§ Task statement: Retype the listing exactly, with no images.

=-=-=-=-=

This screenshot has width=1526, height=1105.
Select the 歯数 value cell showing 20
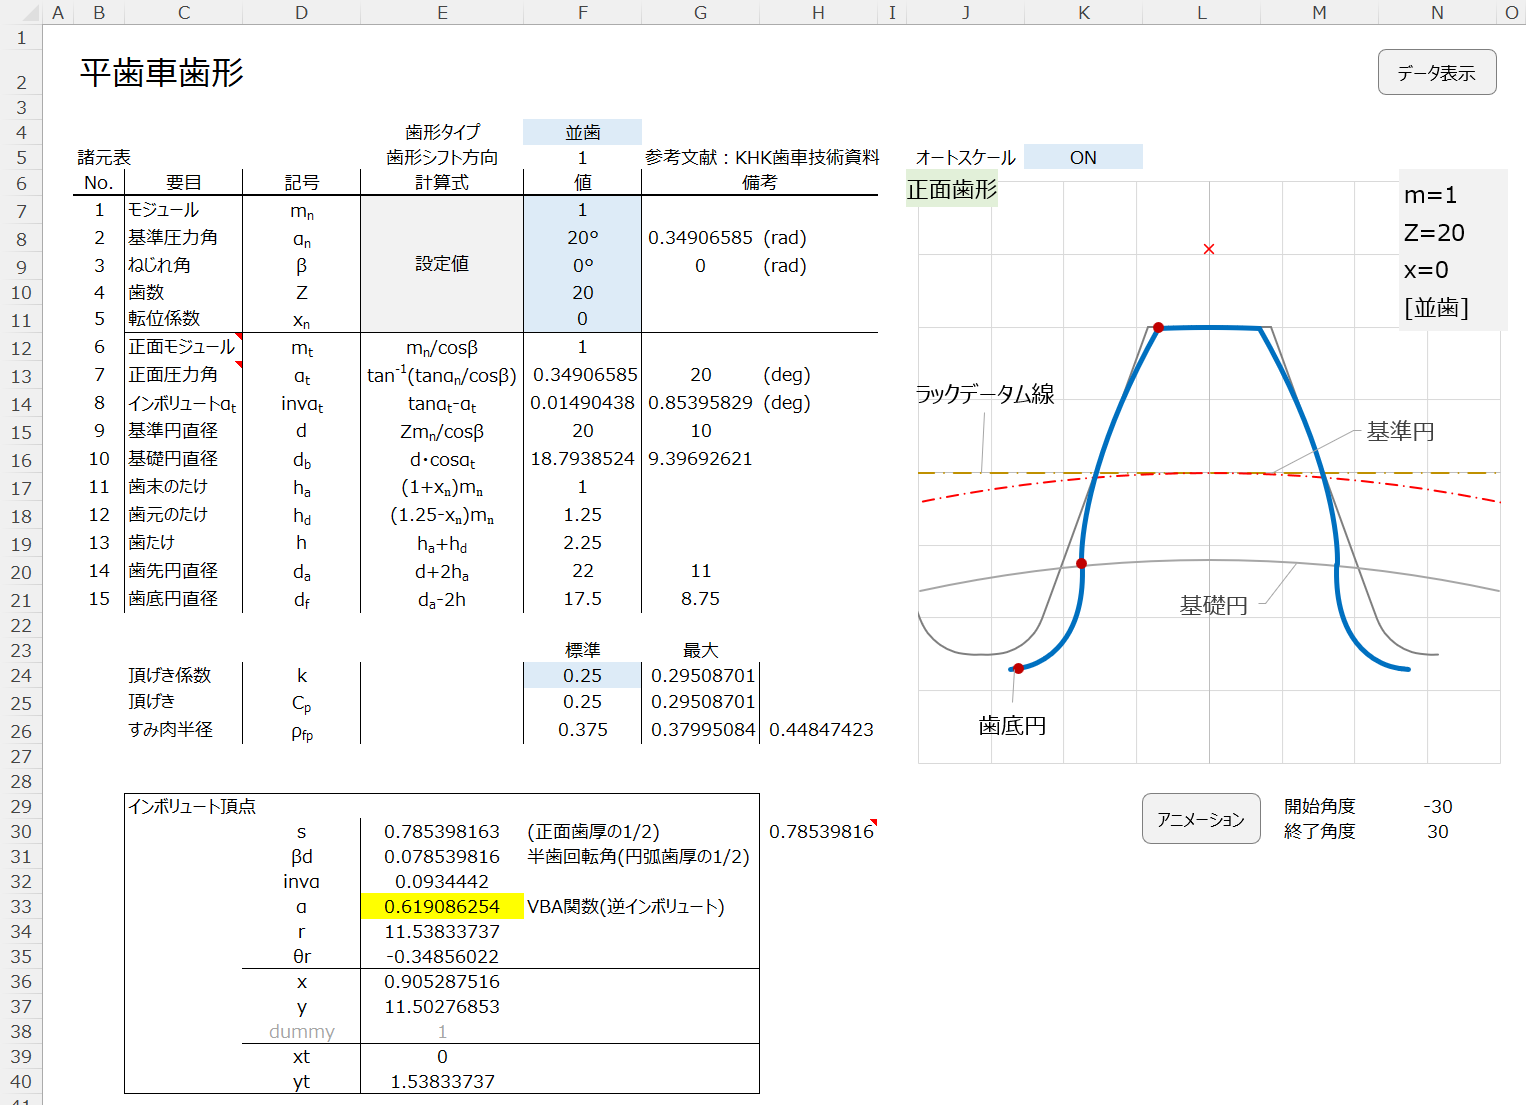(x=582, y=293)
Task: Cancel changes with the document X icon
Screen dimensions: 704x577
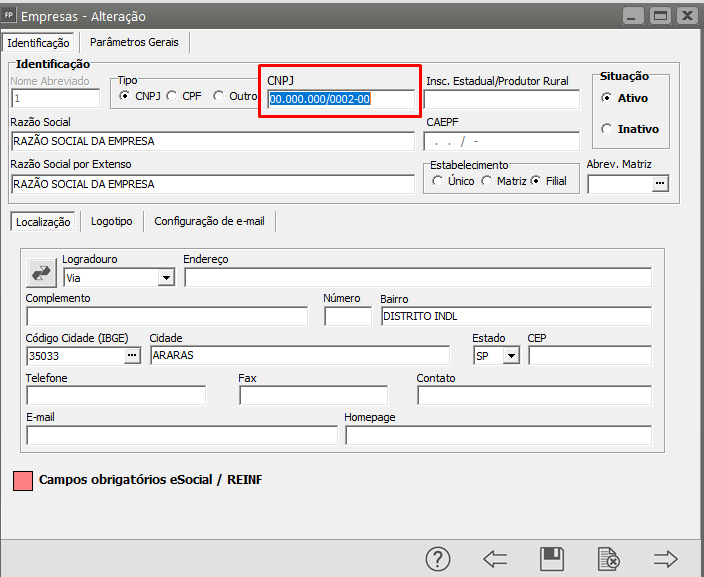Action: 607,559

=-=-=-=-=

§ Reply to the exercise:
This screenshot has width=1526, height=1105.
Select the 歯数 value cell showing 20
(x=582, y=293)
Task: Cancel changes with the document X icon
Screen dimensions: 704x577
Action: 607,559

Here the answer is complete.